Gayane Hakobian, whose son Zhora Martirosian was killed during the 2020 war in Nagorno-Karabakh, was detained last Wednesday after an argument with Ashot Pashinian. Citing the latter’s testimony, Armenia’s Investigative Committee said that Hakobian tricked the young man into getting in her car after she ran into him outside a court building in Yerevan.
Pashinian Jr. jumped out of the car shortly after Hakobian drove it towards the Yerablur Military Pantheon, according to the law-enforcement agency.
Hakobian strongly denies the accusations carrying between four and eight years in prison. Her lawyers say she simply wanted to talk to the 23-year-old.
A Yerevan court approved her pre-trial detention on Saturday, triggering an angry demonstration attended by several dozen other parents of fallen soldiers and hundreds of their sympathizers.

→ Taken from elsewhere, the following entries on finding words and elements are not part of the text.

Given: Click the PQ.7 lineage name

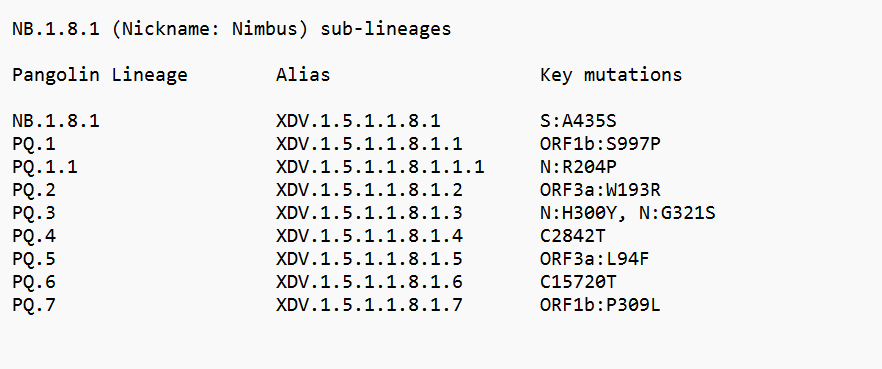Looking at the screenshot, I should click(34, 305).
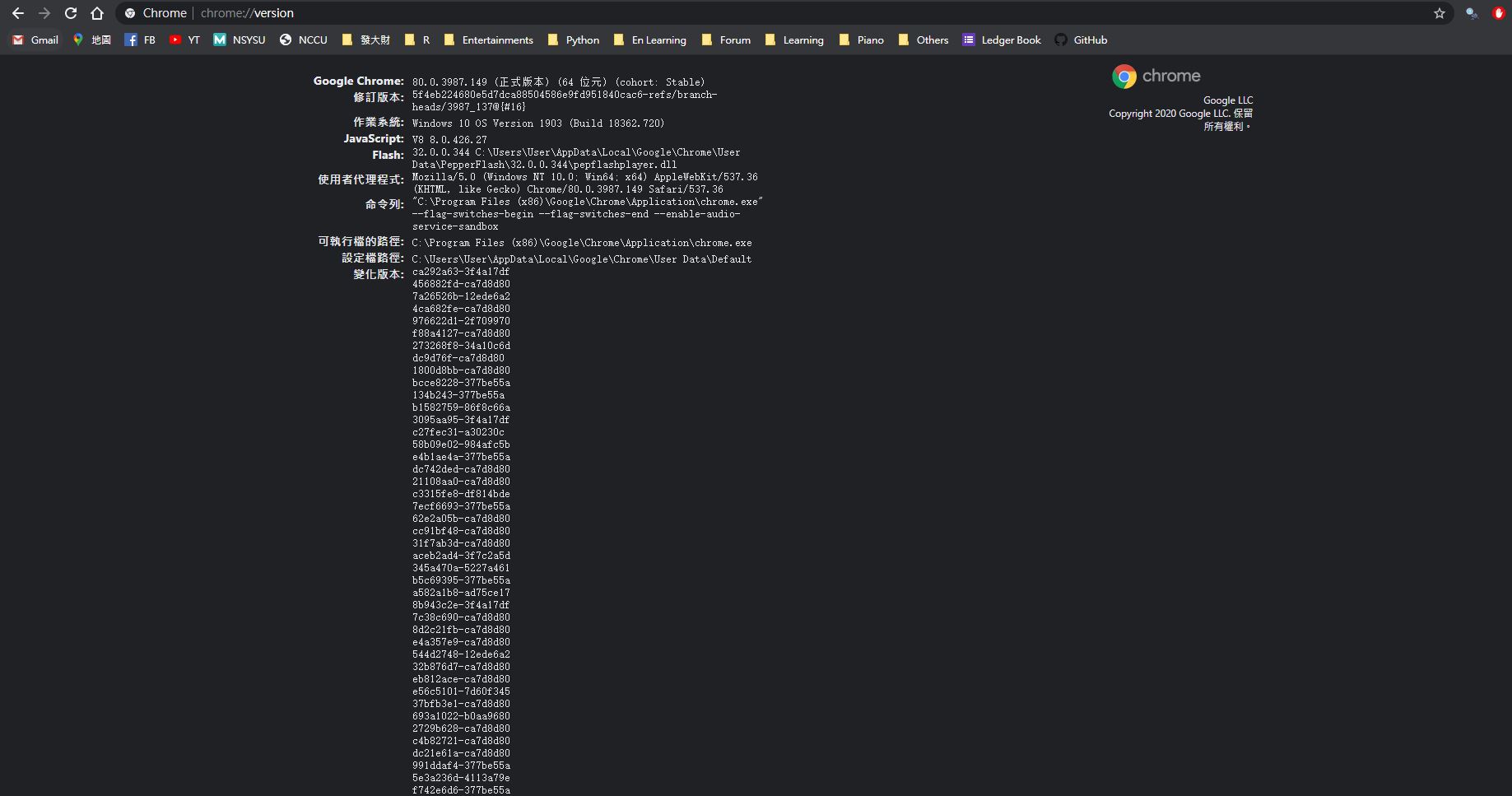1512x796 pixels.
Task: Open the YT YouTube bookmark
Action: click(x=184, y=40)
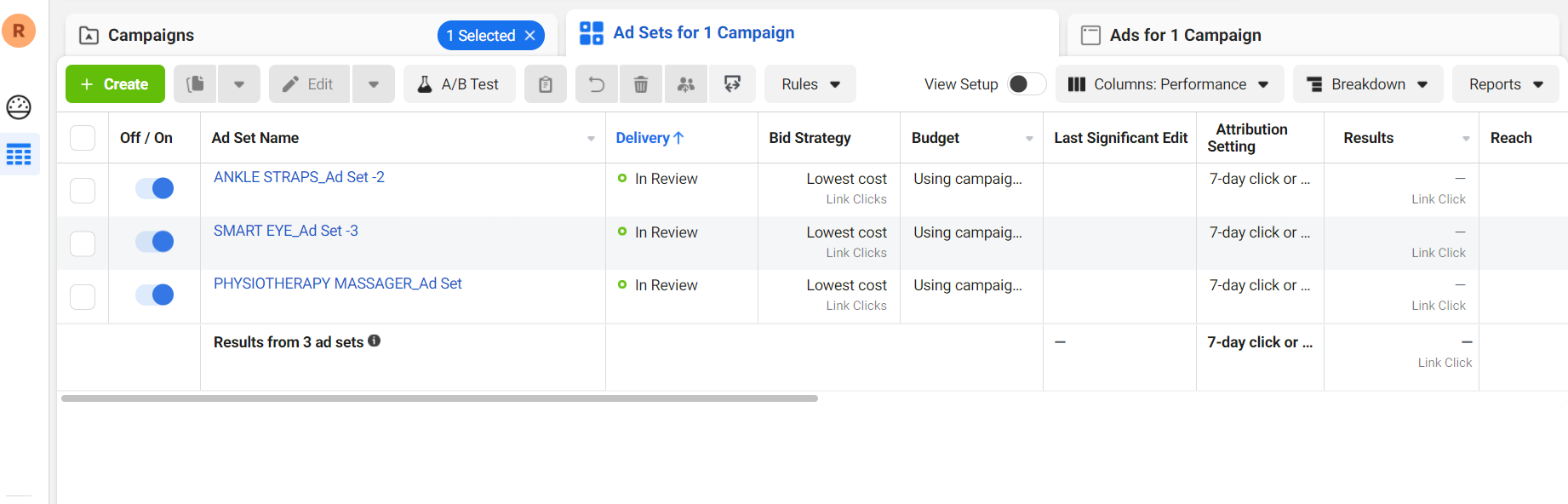Click the duplicate ad set icon
The image size is (1568, 504).
[196, 84]
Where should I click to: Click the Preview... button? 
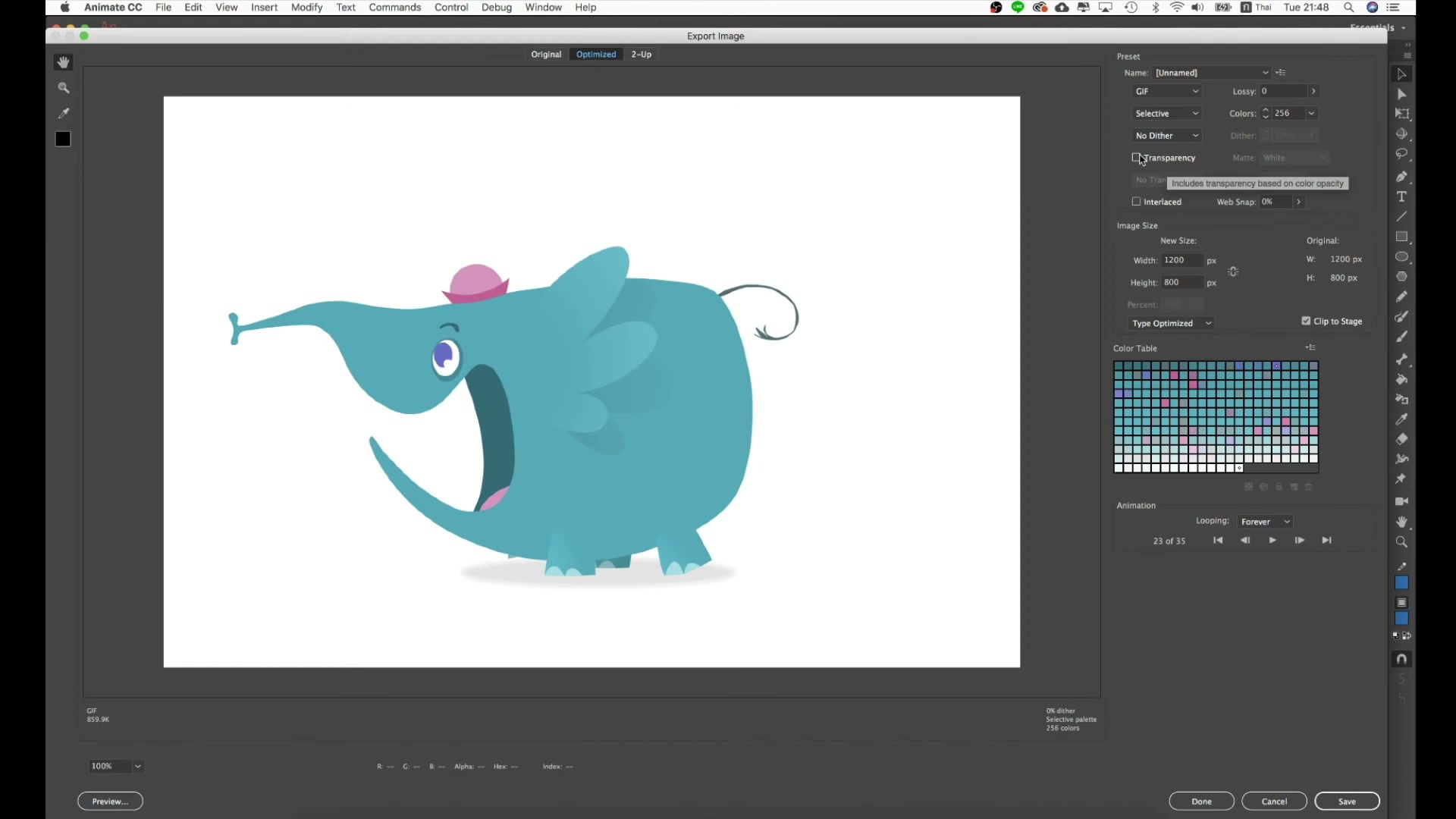click(111, 802)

The parents announced afterwards a nonstop sit-in outside the prime minister’s office in the city’s central Republic Square.
The protest continued on Monday as Nikol Pashinian held a news conference amid tightened security in and around the building.
The prime minister made clear that he will not tell his son to withdraw the complaint lodged against Hakobian because they both believe that “in Armenia all issues must be solved in a legal way.”
“If there was no crime, let them close the case,” he told a news conference. “If there was a crime, let them finish the investigation and send the case to court and let the court make a decision.”
Pashinian did not comment on why Hakobian has to be kept under arrest pending the outcome of her trial.
He also declined to answer a question from the protesters which was put to him by a reporter. They wanted to know “what you felt when ordering the arrest.”
“Gayane is not guilty and the accusation brought against her is fabricated,” one of the protesting parents told journalists. “I consider her a political prisoner.”
“So his son cannot be told to sit in a car so that we just talk to him and they consider that kidnapping. But who will be held accountable for the deaths of my and Gayane’s sons and the 5,000 other boys?” said another.
Armenian opposition leaders and other critics of the government claim that Pashinian ordered Hakobian’s arrest in a bid to muzzle the families of deceased soldiers who have staged demonstrations over the past year to demand his prosecution on war-related charges. Several female opposition parliamentarians visited the woman in custody at the weekend.
Former President Levon Ter-Petrosian also condemned the woman’s arrest, saying that it is an “even greater disgrace” than a recent incident during which Armenian parliament speaker Alen Simonian spat at a heckler in Yerevan. Ter-Petrosian said that the Armenian authorities are only heightening political tensions in the country with their “impudent and short-sighted actions.”
“If things continue like this, a much sadder, if not explosive, prospect awaits our country,” he warned in a statement.
The Armenian Apostolic Church likewise expressed “deep concern” at Hakobian’s prosecution and called for her release from custody.